We develop ImageNet-Think, a multimodal reasoning dataset designed to aid the development of Vision Language Models (VLMs) with explicit reasoning capabilities. Our dataset is built on 250,000 images from ImageNet21k dataset, providing structured thinking tokens and corresponding answers. Our synthetic dataset is generated by two state-of-the-art VLMs: GLM-4.1V-9B-Thinking and Kimi-VL-A3B-Thinking-2506. Each image is accompanied by two pairs of thinking-answer sequences, creating a resource for training and evaluating multimodal reasoning models. We capture the step-by-step reasoning process of VLMs and the final descriptive answers. Our goal with this dataset is to enable the development of more robust VLMs while contributing to the broader understanding of multimodal reasoning mechanisms. The dataset and evaluation benchmarks will be publicly available to aid research in reasoning/thinking multimodal VLMs.

Paper Structure

This paper contains 28 sections, 1 equation, 2 figures, 7 tables.

Figures (2)

  • Figure 1: Organization of our ImageNet-Think-250K dataset.
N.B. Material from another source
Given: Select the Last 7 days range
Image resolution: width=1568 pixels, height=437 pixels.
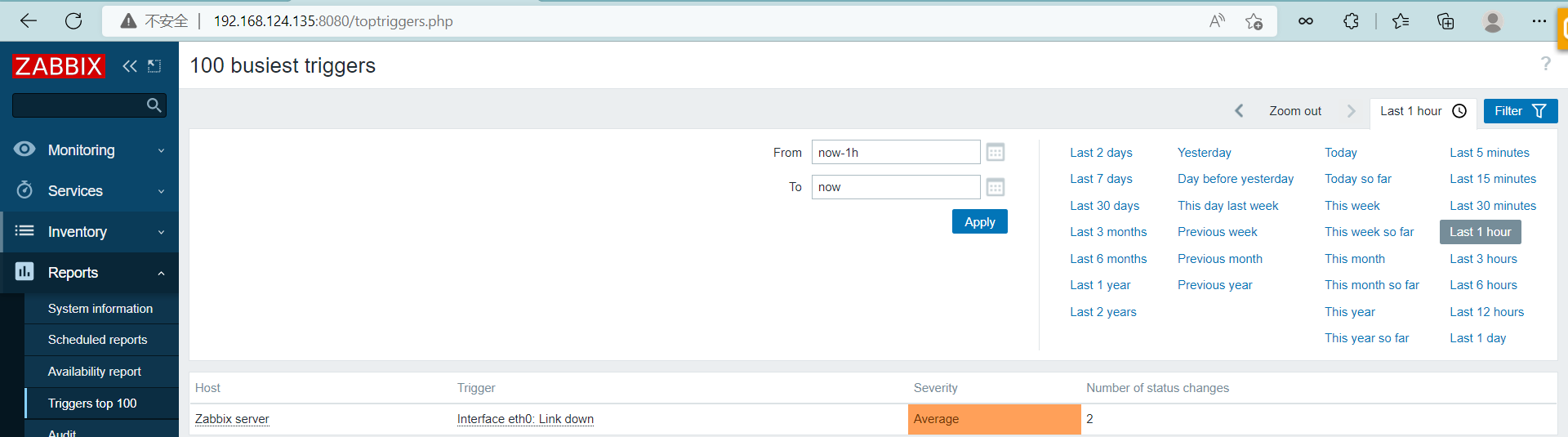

Each sample consists of an input question ("Please analyze this image step by step..."), followed by multiple rounds of thinking tokens (Think 1, Think 2, ...), where the model produces intermediate reasoning steps describing objects, context, and relationships. These are then paired with corresponding answer tokens (Answer 1, Answer 2, ...), which provide refined explanations or final interpretations of the image. The figure illustrates two examples: (a) a traditional stone-milling setup, and (b) a large reptile (turtle/tortoise). This organization highlights how our dataset explicitly separates reasoning traces from final answers, enabling the evaluation of both reasoning quality and outcome accuracy.
  • Figure 2: An example of a sample image and reasoning instance from the ImageNet-Think dataset. Each instance consists of a Question that prompts the model to analyze the image step by step and provide detailed reasoning. The Think section illustrates the reasoning trace, where the model generates step-by-step inferences, observations, and contextual details about the scene; these intermediate outputs are referred to as thinking tokens. Following this, the dataset records multiple Answer fields that represent the final summarized outputs, which condense the reasoning into concise descriptions or conclusions. This structure captures both the process (thinking tokens) and the outcome (final answers), enabling explicit evaluation of reasoning quality in addition to correctness of the end prediction. The example shown demonstrates how models explain visual details (attire, equipment, target setting, and actions) before producing coherent, task-relevant answers. Such instances highlight the dataset’s ability to disentangle step-by-step reasoning from final responses, making it valuable for studying reasoning quality, interpretability, and multimodal chain-of-thought behaviors.